Emmaleen smiled. "This my old church. I went to
this church years ago. My mama still live in the neighborhood, but
she gettin' on now. Really gettin' on. She ain' really well enough to
come to church. I just come over and bring her something to eat on
Sundays and I drop in for services when I have time. We all go to
Spiritual churches, all us Boucrees—didn't you know that?"
"
Spiritual churches?" Weren't all churches
spiritual?
"
Oh, yeah. We kind of different." She
cackled.
"It was—um, a beautiful service."
"
Was, wasn't it? But kind of tame. You should
see it when folks really get goin'—come sometime to the Friday
evenin' healin' service; then you really see something. Now how can
we help you?"
Well, I had this funny feeling when I was supposed to
be praying, and I was just wondering—was that God or anything?
"
You didn't come here to get touched by the
spirit, did you? Miss Langdon, you with me?"
"Sorry, I guess I spaced out. I'm trying to find
someone named Evelyne Hebert. Everyone calls her Evie.
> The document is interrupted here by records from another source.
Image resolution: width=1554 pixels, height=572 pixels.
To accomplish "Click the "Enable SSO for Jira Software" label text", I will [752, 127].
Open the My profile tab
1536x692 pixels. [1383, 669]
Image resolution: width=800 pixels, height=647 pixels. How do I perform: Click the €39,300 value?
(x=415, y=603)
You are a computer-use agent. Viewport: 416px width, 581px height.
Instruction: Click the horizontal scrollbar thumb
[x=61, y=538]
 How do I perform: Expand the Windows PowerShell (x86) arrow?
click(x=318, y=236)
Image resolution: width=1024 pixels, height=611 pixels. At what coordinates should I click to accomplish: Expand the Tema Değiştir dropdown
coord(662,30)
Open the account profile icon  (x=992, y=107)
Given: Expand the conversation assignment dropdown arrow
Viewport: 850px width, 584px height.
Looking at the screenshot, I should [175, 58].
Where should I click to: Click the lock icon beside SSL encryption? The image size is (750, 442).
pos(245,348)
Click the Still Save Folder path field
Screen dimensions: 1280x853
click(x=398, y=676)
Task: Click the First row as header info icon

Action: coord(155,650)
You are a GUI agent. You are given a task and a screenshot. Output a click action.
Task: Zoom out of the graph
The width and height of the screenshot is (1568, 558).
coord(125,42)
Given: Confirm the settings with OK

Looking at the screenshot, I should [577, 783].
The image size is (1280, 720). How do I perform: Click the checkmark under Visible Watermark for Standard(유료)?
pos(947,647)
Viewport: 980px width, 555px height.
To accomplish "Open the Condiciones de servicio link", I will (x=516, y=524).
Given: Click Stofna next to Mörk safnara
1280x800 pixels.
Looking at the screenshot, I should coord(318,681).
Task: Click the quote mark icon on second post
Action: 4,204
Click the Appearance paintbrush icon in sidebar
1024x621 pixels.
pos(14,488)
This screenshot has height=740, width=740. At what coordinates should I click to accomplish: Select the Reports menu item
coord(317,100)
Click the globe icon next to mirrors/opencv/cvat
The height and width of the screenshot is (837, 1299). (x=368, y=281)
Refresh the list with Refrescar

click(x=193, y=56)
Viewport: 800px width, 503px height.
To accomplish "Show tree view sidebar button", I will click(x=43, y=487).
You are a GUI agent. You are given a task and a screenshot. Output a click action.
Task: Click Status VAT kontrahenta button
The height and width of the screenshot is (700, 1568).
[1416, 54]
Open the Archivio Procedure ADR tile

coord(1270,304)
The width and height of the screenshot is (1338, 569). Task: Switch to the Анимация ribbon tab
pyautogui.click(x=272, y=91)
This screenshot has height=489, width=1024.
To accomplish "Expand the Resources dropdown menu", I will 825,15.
Do you know if
she goes to this church?"
"
Don' ring a bell. Which I think prob'ly means
no." She waved an arm. "You can see it's kind of a
shrinking deal anymore—Sunday mornin's at least. I think the Friday
night healin's go a little better, probably. L'es go ask somebody who
knows."
She took Skip to the fancifully dressed clergyman,
who confirmed that no Evelyne or Evie Hebert, or anyone answering her
description, was a member of the church or had been. But he said Skip
was invited to come back any time she wanted to and bring all her
friends.
"We glad to have you any time," he said. He
shook her hand.
"
We glad to have you," he repeated. And he
smiled so benignly that it made her wonder why smiles like that were
missing from her life most of the time.
She had time to go home for lunch before her second
appointment, and when she arrived, the kids were in the courtyard
with Angel, Steve, Jimmy Dee, and Darryl Boucree, the men drinking
coffee at a table under an umbrella. The smaller animals frolicked in
the sun, and the day was so perfect it was as if Arthur Hebert were
alive again and Sally was home with her parents, and Jim had never
gone on that stakeout with her.
"Darryl. What are you doing here?"
He got up to kiss her, and she felt the current that
was always there. She wondered if it was visible to the naked eye;
Steve knew she'd been interested in someone last year, but he didn't
know it was Darryl.
"I came to bring the new baby a toy." She
saw that Angel had some kind of chew—thing, which the kids kept
snatching and throwing.
"I saw your Aunt Emmaleen this morning. At least
I guess Tyrone's mother's your aunt."
"Great-aunt, I think. Even I get it mixed up."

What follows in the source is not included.